Digital News Report – At the D9 Conference, Walt Mossberg and Kara Swisher interviewed Google Chairman, Eric Schmidt, about privacy concerns with the Internet now and in the future. Schmidt had concerns about how privacy and technology could be abused, especially with facial recognition and GPS tracking.
Schmidt said that Google will continue to do anonymous search logging so long as you do not log in and tell them who you are. However, if you do log into Google, there is a privacy opt-out dashboard that will allow users to stop Google from tracking searches made by the user.
Mossberg asked what he thinks about having a comprehensive law in congress that outlines the rules with privacy on the Internet. Schmidt said that Google is generally in favor of privacy laws but it depends on the legislation. He added that privacy is a compromise between the government and its citizen.
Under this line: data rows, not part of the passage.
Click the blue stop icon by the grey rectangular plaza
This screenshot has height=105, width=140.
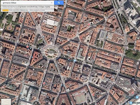point(107,37)
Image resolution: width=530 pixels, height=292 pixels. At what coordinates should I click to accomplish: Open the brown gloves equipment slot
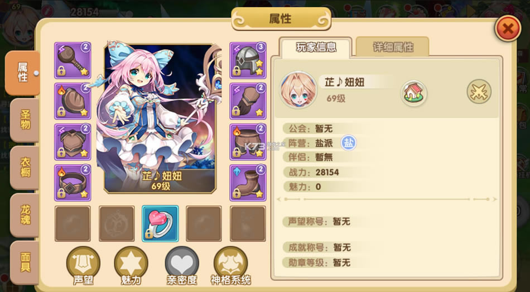pyautogui.click(x=248, y=101)
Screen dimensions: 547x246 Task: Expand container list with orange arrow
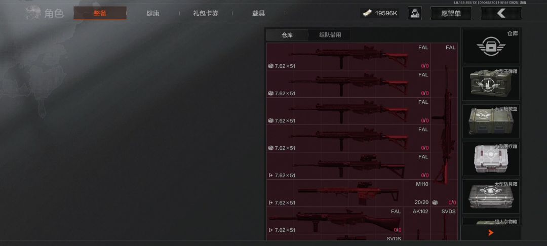(x=491, y=232)
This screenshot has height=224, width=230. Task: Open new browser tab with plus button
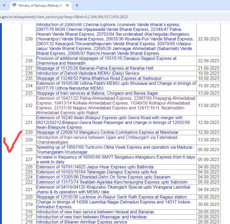click(x=77, y=5)
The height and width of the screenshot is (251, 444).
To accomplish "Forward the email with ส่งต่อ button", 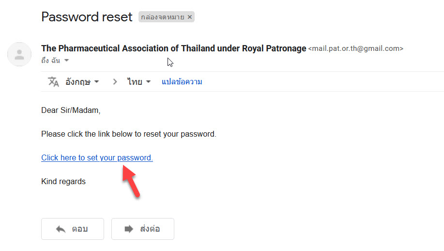I will (143, 229).
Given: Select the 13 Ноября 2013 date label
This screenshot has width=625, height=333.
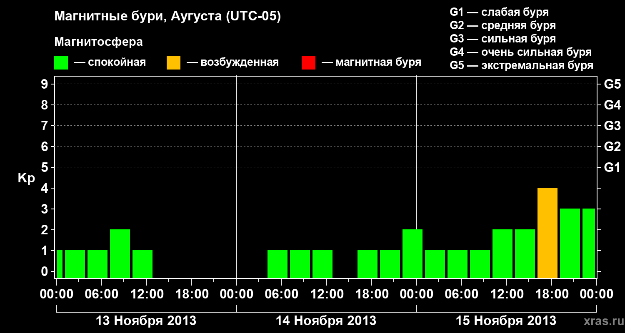Looking at the screenshot, I should [x=146, y=321].
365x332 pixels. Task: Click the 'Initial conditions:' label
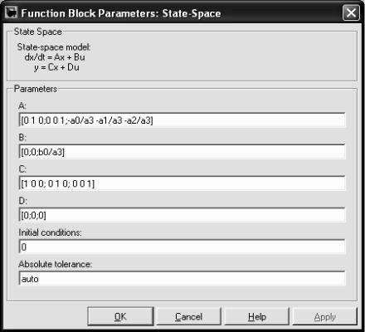pyautogui.click(x=50, y=232)
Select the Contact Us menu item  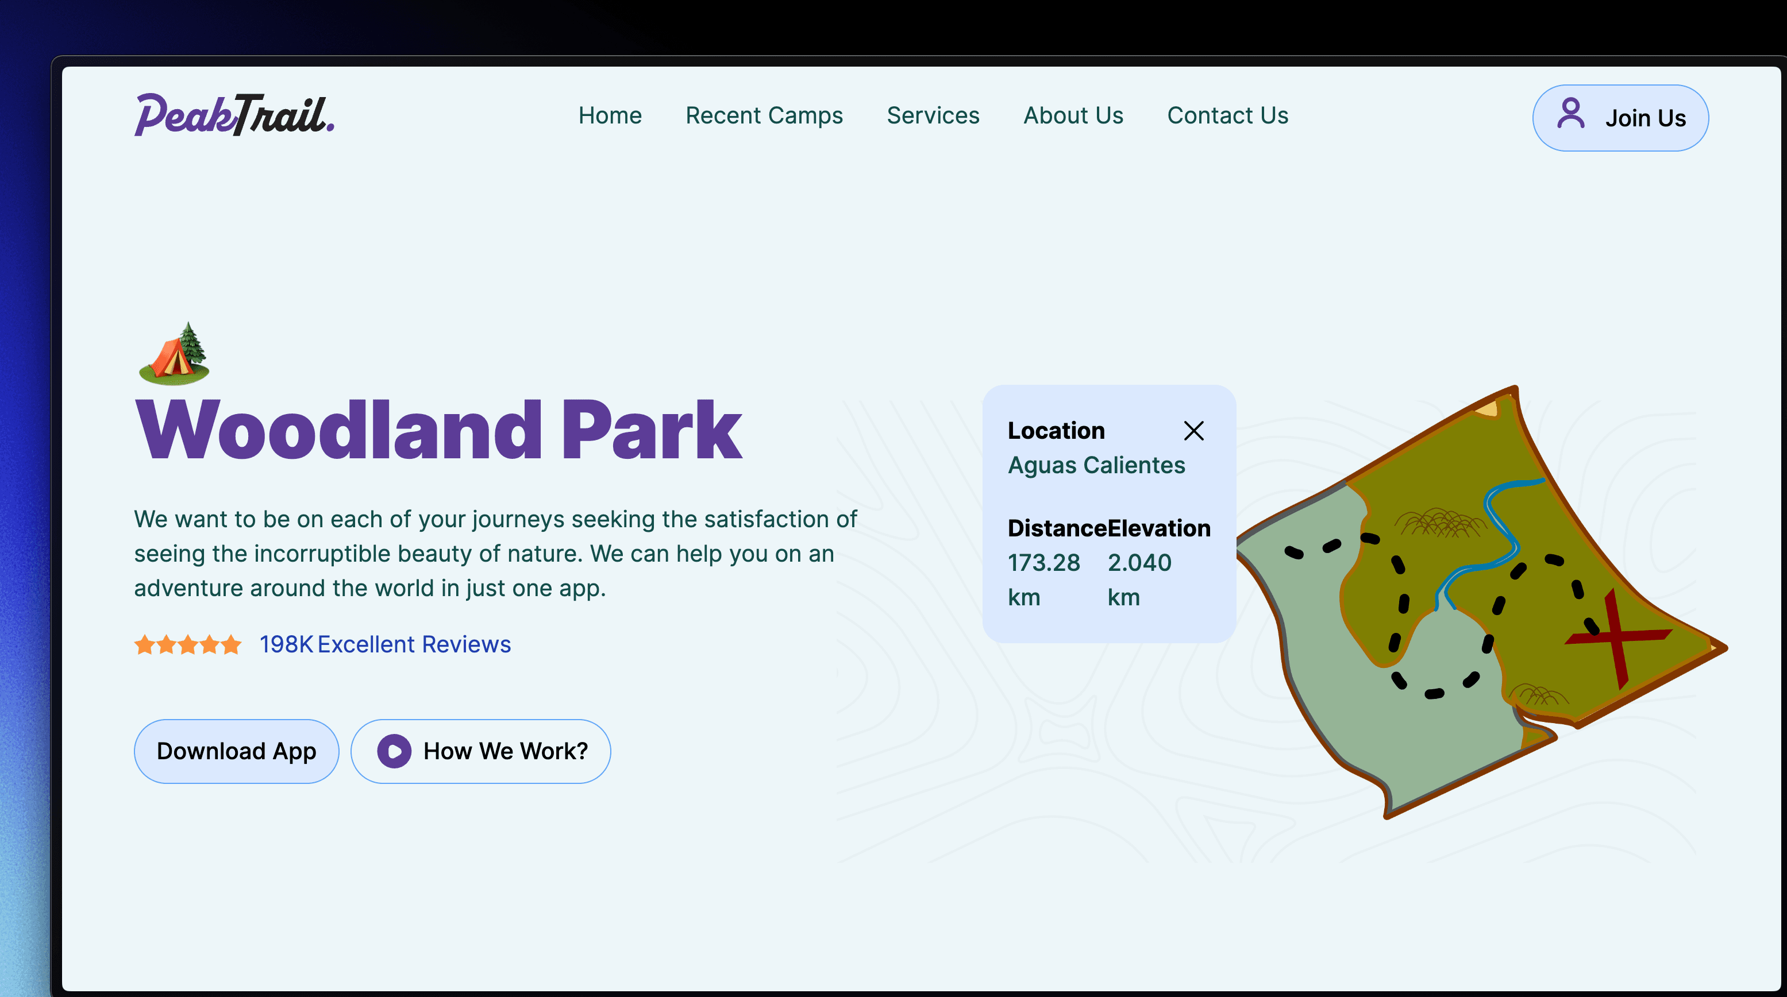[x=1227, y=115]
Swisher said that Steve Jobs joked to her that the Android phone was a “probe in your pocket.” Schmidt said that they do not take the information and suck it up to Google’s search engines. Schmidt said that there is an opt-in option for tracking for some social networking apps offered by Google. In this case, a certain amount of information is sent to Google anonymously.
Mossberg asked why Google decided to have all the fire hazard symbols warnings pop up stating what access to the Android operating system would occur when installing a mobile phone app. Schmidt said the company made a decision to keep Android an open platform and that they do not curate the third party programmers software. Mossberg said that Apple is the opposite on this idea and control the third-party app developers more.
Lastly, the interviewers wanted to know what visions did Schmidt have for the future and privacy concerns. Schmidt said looking out five and ten years, he thinks that everyone will be empowered by the new technology, but it could be used for both good and evil. Schmidt was specifically very concerned about combining mobile tracking with face recognition which could be used against crowds and individuals. A dictator in general could use biometrics against their citizens he explained. Schmidt said that at one point Google developed a facial recognition technology and they decided to stop the release of the technology, because the company felt that it was dangerous.
The interviewers called him on the use of combining technology and being used on their open platform Android OS with third party developers. Since Google does not curate the mobile Android apps, they would not stop the facial recognition apps from being distributed on Android devices if it came from a third-party developer. The reason Schmidt said was that this could happen is that they have an open development with Android. He added there are plenty of apps out there that are legal that he does not like. Schmidt said that if the laws make this technology illegal, then they would not distribute it. Mossberg made mention to Google Goggles app, which lets mobile Android phones users take pictures and search the Internet for information matching the photo taken.
D9 conference is currently going on between May 31 and June 2 in Rancho Palos Verdes, California.